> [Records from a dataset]
Segment Open
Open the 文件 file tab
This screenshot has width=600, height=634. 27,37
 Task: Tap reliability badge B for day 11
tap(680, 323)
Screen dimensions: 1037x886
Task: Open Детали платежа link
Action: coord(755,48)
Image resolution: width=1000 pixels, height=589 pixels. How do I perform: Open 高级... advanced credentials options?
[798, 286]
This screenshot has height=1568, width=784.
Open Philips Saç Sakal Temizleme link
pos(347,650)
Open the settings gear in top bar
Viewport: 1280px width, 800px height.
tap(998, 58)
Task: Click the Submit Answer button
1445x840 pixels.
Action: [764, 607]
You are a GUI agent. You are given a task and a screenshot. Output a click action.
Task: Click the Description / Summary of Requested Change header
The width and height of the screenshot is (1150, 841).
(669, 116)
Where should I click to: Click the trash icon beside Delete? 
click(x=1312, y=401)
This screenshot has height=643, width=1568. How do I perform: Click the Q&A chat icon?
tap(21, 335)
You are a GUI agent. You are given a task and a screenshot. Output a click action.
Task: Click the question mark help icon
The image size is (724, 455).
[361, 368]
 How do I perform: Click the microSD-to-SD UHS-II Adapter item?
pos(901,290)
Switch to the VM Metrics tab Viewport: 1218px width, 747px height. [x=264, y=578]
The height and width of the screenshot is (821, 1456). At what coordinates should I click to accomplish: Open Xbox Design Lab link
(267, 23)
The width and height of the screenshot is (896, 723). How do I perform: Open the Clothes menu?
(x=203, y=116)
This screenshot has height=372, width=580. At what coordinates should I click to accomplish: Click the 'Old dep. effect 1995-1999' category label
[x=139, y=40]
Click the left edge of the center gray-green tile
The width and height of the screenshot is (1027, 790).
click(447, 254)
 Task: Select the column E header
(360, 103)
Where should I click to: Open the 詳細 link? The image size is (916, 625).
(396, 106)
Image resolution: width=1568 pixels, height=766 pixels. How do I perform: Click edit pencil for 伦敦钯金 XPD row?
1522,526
Segment Closed
> [Task to complete]
Each record is to be given again in full, exactly as it reads.

> [Exercise solution]
Open the 文件 file tab
This screenshot has width=600, height=634. 27,37
 Task: Tap reliability badge B for day 11
tap(680, 323)
Screen dimensions: 1037x886
Task: Open Детали платежа link
Action: coord(755,48)
Image resolution: width=1000 pixels, height=589 pixels. How do I perform: Open 高级... advanced credentials options?
[798, 286]
This screenshot has height=1568, width=784.
Open Philips Saç Sakal Temizleme link
pos(347,650)
Open the settings gear in top bar
Viewport: 1280px width, 800px height.
tap(998, 58)
Task: Click the Submit Answer button
1445x840 pixels.
Action: [764, 607]
You are a GUI agent. You are given a task and a screenshot. Output a click action.
Task: Click the Description / Summary of Requested Change header
The width and height of the screenshot is (1150, 841).
(669, 116)
Where should I click to: Click the trash icon beside Delete? 
click(x=1312, y=401)
This screenshot has height=643, width=1568. How do I perform: Click the Q&A chat icon?
tap(21, 335)
You are a GUI agent. You are given a task and a screenshot. Output a click action.
Task: Click the question mark help icon
The image size is (724, 455).
[361, 368]
 How do I perform: Click the microSD-to-SD UHS-II Adapter item?
pos(901,290)
Switch to the VM Metrics tab Viewport: 1218px width, 747px height. [x=264, y=578]
The height and width of the screenshot is (821, 1456). At what coordinates should I click to accomplish: Open Xbox Design Lab link
(267, 23)
The width and height of the screenshot is (896, 723). How do I perform: Open the Clothes menu?
(x=203, y=116)
This screenshot has height=372, width=580. At what coordinates should I click to accomplish: Click the 'Old dep. effect 1995-1999' category label
[x=139, y=40]
Click the left edge of the center gray-green tile
The width and height of the screenshot is (1027, 790).
click(447, 254)
 Task: Select the column E header
(360, 103)
Where should I click to: Open the 詳細 link? The image size is (916, 625).
(396, 106)
Image resolution: width=1568 pixels, height=766 pixels. How do I perform: Click edit pencil for 伦敦钯金 XPD row?
1522,526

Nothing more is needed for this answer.